**WORK INSTRUCTIONS:** Here, set down only the lines between the line that contains "Given: Click the 'понад 1000 МВт' legend text" and the final line of the material, both included, exactly as written. Skip the pictures.

************

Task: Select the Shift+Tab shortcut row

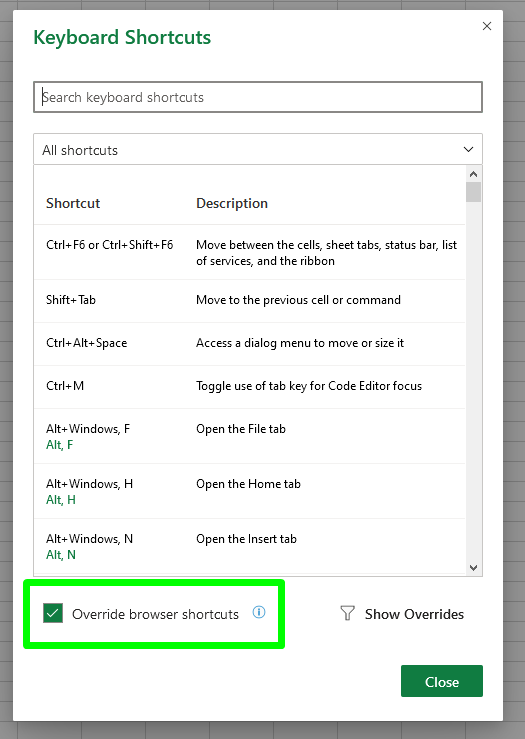Action: pyautogui.click(x=249, y=301)
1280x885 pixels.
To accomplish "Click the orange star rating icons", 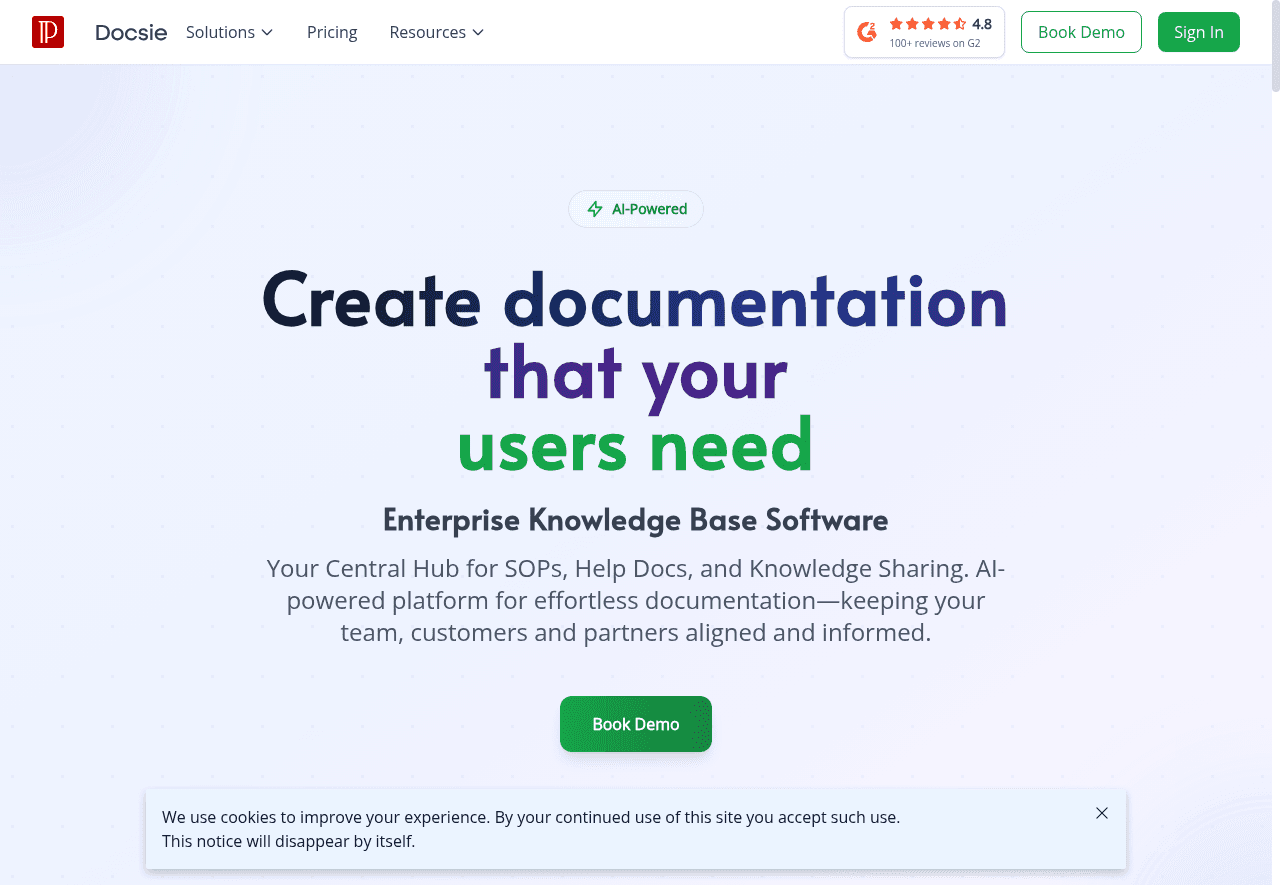I will 927,24.
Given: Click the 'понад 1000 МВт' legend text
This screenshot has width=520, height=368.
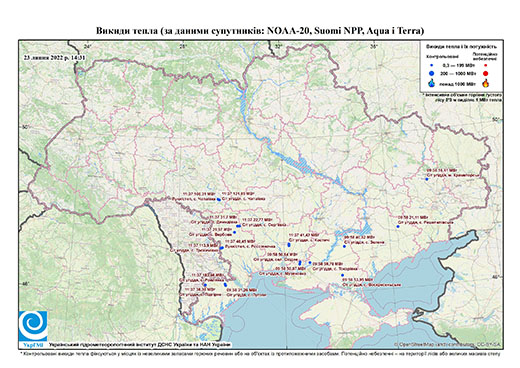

************

**RESPONSE TO THIS TASK:**
Given: Click the 'понад 1000 МВт' legend text
This screenshot has width=520, height=368.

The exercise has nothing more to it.